Henry Kisor didn’t realize what he was getting himself into when a friend invited him aboard his small plane one afternoon, but as the engine revved and the craft took flight, he found himself exhilarated as never before. Fifty-three years old, Kisor had looked into a mirror and saw staring back ”a man who was short, fat, bald, bespectacled, and deaf.” He needed to reclaim his zest for life, and he found the answer in learning how to fly.Kisor’s dream begins to take shape when he learns that radio communications are not required in most of America’s airspace, and that ”visual flight rules” are the same for hearing and deaf pilots alike. With the eagerness of newfound youth, he throws himself into his lessons and plans a suitable maiden voyage: a reenactment of Cal Rodgers’s 1911 journey from New York to Los Angeles, the first coast-to-coast flight. Along the way, Kisor learns that Rodgers himself suffered from severe hearing loss, which adds an unexpected personal connection to the enterprise.Soon after getting his license, Kisor falls in love with a thirty-six-year-old beauty: a classic Cessna two-seater that he buys and renames Ginn Fizz, in honor of Rodgers’s Vin Fiz (which was itself named after a popular soft drink of the day). He then plans out his trip and invites the reader into the cockpit as he takes to the air, dodging storms and greasing landings on a journey across America that recalls the derring-do of the early days of aviation. Landing sixty-five times along a route that takes him from New York to Chicago to Texas to California, Kisor introduces us to the men and women who make up the ”brotherhood of aviation”—those who staff the airports, repair the planes, teach student pilots, ferry skydivers (and sometimes jump themselves), and perform aerobatic stunts —and who open a window onto a rich and charming side of American life and lore, but Flight of the Gin Fizz is an internal journey, too, as Kisor slowly shakes off the midlife blues that had led him to the Cessna’s left seat in the first place. As he proceeds west toward his goal, Kisor learns how to push the envelope of his own capacities, reaching new levels of proficiency and self-reliance, and stretching the limits of his familiar landbound life. For pilots, passengers, and armchair travelers of all stripes, Kisor offers an unforgettable voyage of self discovery and high adventure—and a new appreciation of life’s possibilities.

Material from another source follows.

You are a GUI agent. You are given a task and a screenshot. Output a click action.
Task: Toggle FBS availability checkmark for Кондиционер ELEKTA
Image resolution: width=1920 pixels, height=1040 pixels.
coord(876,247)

Henry Kisor is the retired book editor of the Chicago Sun-Times as well as the author of three nonfiction books and three mystery novels. He is also the co-author of one children's book.
He is the author of a series of mystery novels set in the Upper Peninsula of Michigan, Season's Revenge (2003), A Venture into Murder (2005) and Cache of Corpses (2007). A fourth novel, Hang Fire, is forthcoming.
His nonfiction works are What's That Pig Outdoors?: A Memoir of Deafness (1990 and 2010), Zephyr: Tracking a Dream Across America (1994) and Flight of the Gin Fizz: Midlife at 4,500 Feet (1997).
His books have been published abroad in German, Dutch and United Kingdom editions.
He writes two blogs, The Reluctant Blogger and The Whodunit Photographer.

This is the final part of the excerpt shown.